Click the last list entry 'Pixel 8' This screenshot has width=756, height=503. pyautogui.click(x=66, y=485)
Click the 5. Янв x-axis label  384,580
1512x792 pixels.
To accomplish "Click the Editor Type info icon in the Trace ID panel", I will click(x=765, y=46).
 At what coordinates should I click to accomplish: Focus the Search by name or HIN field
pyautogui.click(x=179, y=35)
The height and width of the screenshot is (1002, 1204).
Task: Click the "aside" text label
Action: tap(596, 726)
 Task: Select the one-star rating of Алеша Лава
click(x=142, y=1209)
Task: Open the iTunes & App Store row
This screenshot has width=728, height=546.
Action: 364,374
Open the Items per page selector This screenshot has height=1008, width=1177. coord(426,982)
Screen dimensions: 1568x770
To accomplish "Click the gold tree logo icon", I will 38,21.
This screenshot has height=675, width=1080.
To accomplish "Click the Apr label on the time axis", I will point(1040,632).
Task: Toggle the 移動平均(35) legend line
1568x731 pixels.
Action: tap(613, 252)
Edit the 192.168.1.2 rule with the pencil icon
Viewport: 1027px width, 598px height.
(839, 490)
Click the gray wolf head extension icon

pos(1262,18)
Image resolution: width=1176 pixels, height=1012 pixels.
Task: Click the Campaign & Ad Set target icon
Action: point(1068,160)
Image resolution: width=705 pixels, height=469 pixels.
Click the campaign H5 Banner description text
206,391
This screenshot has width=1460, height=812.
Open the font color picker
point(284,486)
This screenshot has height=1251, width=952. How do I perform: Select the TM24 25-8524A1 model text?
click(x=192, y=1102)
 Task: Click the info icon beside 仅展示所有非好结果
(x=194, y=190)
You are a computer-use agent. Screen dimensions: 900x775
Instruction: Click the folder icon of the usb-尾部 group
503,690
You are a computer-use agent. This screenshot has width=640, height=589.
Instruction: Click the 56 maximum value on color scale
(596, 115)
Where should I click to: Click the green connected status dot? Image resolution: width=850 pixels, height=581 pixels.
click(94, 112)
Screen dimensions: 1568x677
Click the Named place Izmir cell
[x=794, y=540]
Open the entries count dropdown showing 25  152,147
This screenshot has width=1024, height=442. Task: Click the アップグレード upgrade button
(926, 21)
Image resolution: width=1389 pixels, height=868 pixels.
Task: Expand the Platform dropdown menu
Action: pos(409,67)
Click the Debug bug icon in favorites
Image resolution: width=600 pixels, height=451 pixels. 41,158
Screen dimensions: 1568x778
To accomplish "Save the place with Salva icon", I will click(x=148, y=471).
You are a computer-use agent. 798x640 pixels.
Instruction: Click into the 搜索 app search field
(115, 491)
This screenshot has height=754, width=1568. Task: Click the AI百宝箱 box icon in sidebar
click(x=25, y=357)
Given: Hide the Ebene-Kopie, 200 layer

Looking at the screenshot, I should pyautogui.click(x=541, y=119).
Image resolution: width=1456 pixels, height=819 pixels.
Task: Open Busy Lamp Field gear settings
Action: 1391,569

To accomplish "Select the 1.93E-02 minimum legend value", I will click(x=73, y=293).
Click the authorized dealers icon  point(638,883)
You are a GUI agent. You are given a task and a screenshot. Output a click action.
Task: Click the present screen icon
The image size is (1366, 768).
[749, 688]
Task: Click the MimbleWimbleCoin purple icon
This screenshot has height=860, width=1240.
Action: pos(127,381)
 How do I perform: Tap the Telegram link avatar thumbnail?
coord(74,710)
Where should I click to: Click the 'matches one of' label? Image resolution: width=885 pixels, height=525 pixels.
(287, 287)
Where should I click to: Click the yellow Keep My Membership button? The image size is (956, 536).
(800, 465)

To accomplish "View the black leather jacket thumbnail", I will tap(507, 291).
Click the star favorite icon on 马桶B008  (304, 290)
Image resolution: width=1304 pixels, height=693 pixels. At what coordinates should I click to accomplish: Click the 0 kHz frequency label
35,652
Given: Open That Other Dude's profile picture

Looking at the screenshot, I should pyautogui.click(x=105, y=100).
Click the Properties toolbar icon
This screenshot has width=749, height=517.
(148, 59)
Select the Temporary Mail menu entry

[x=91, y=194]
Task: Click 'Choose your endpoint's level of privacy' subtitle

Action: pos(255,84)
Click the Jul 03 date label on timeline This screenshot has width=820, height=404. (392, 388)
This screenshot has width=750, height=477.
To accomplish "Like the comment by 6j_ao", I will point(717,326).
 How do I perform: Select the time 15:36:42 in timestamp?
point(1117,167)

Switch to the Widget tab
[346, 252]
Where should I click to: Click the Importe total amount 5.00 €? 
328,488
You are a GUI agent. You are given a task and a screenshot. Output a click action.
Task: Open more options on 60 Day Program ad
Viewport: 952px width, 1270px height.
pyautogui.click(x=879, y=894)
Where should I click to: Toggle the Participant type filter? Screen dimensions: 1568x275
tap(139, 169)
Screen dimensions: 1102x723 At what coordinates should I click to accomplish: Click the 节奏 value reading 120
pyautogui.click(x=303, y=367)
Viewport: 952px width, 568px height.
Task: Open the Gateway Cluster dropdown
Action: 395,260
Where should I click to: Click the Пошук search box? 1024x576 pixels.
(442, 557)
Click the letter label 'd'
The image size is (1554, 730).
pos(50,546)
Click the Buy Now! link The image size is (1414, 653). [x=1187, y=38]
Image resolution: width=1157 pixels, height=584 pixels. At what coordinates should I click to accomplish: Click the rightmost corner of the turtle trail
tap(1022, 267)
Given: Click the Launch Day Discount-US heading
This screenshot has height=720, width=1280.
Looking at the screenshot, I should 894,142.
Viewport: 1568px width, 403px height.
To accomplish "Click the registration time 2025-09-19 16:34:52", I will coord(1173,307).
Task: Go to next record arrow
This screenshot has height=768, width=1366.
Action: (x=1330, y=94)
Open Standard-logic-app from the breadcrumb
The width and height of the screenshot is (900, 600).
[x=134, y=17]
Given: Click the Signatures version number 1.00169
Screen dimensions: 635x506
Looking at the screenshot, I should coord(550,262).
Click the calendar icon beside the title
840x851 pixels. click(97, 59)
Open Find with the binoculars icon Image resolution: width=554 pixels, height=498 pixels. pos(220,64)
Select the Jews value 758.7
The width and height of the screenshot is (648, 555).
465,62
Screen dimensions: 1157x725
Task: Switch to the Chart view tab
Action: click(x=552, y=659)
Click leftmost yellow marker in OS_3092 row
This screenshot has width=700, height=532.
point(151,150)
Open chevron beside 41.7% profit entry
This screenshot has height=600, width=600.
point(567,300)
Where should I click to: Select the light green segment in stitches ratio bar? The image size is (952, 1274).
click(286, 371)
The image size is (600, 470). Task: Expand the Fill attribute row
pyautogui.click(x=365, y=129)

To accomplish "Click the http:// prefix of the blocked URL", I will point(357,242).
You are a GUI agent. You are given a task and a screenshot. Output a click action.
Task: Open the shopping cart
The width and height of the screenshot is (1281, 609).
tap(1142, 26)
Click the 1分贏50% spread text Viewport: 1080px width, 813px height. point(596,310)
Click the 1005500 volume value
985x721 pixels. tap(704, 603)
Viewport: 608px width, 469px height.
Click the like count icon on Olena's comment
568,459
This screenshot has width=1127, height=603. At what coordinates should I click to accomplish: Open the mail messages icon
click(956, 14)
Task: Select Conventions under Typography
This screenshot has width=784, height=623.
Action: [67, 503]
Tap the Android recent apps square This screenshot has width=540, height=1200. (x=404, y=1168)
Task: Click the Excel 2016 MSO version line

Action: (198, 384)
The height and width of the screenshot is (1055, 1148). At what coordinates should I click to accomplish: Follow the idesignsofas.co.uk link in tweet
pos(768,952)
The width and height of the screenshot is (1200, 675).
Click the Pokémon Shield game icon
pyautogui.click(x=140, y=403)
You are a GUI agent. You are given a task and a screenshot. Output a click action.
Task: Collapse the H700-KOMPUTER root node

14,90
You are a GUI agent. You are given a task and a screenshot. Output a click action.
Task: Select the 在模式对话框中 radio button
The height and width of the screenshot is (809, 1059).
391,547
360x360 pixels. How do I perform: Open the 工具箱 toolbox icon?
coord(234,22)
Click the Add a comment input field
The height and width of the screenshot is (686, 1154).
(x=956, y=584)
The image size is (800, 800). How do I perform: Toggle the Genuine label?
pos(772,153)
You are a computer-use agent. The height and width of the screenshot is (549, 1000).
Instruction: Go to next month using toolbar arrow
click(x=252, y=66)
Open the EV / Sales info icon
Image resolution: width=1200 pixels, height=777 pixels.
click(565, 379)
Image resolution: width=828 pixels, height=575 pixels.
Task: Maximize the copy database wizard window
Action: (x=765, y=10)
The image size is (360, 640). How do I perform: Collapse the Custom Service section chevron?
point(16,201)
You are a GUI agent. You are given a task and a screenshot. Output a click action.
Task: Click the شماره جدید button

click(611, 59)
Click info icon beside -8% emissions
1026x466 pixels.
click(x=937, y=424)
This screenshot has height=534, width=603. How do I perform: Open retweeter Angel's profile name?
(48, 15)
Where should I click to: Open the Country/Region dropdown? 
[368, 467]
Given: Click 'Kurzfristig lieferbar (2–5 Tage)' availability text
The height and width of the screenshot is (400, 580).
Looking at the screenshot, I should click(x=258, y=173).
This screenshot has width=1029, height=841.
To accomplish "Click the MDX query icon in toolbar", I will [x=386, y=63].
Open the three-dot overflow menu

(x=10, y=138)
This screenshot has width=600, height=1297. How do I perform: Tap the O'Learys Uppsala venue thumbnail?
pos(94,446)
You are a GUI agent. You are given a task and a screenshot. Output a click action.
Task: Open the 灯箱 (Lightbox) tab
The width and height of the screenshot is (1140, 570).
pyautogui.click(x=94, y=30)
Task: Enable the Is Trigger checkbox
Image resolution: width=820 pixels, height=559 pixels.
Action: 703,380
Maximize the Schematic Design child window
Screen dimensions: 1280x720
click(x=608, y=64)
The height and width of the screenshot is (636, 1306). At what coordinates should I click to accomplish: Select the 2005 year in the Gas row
_ _ _ _ _
**DIRECTIONS**
Once you find the line with "You are a computer-use agent. Screen" in the entries above, output it and each line after it up to and including the line with "Task: Click the present screen icon", and nothing else.

**WRITTEN ANSWER**
You are a computer-use agent. Screen dimensions: 900x775
Instruction: Click the folder icon of the usb-尾部 group
503,690
You are a computer-use agent. This screenshot has width=640, height=589.
Instruction: Click the 56 maximum value on color scale
(596, 115)
Where should I click to: Click the green connected status dot? Image resolution: width=850 pixels, height=581 pixels.
click(94, 112)
Screen dimensions: 1568x677
Click the Named place Izmir cell
[x=794, y=540]
Open the entries count dropdown showing 25  152,147
This screenshot has width=1024, height=442. Task: Click the アップグレード upgrade button
(926, 21)
Image resolution: width=1389 pixels, height=868 pixels.
Task: Expand the Platform dropdown menu
Action: pos(409,67)
Click the Debug bug icon in favorites
Image resolution: width=600 pixels, height=451 pixels. 41,158
Screen dimensions: 1568x778
To accomplish "Save the place with Salva icon", I will click(x=148, y=471).
You are a computer-use agent. 798x640 pixels.
Instruction: Click into the 搜索 app search field
(115, 491)
This screenshot has height=754, width=1568. Task: Click the AI百宝箱 box icon in sidebar
click(x=25, y=357)
Given: Hide the Ebene-Kopie, 200 layer

Looking at the screenshot, I should pyautogui.click(x=541, y=119).
Image resolution: width=1456 pixels, height=819 pixels.
Task: Open Busy Lamp Field gear settings
Action: 1391,569

To accomplish "Select the 1.93E-02 minimum legend value", I will click(x=73, y=293).
Click the authorized dealers icon  point(638,883)
You are a GUI agent. You are given a task and a screenshot. Output a click action.
Task: Click the present screen icon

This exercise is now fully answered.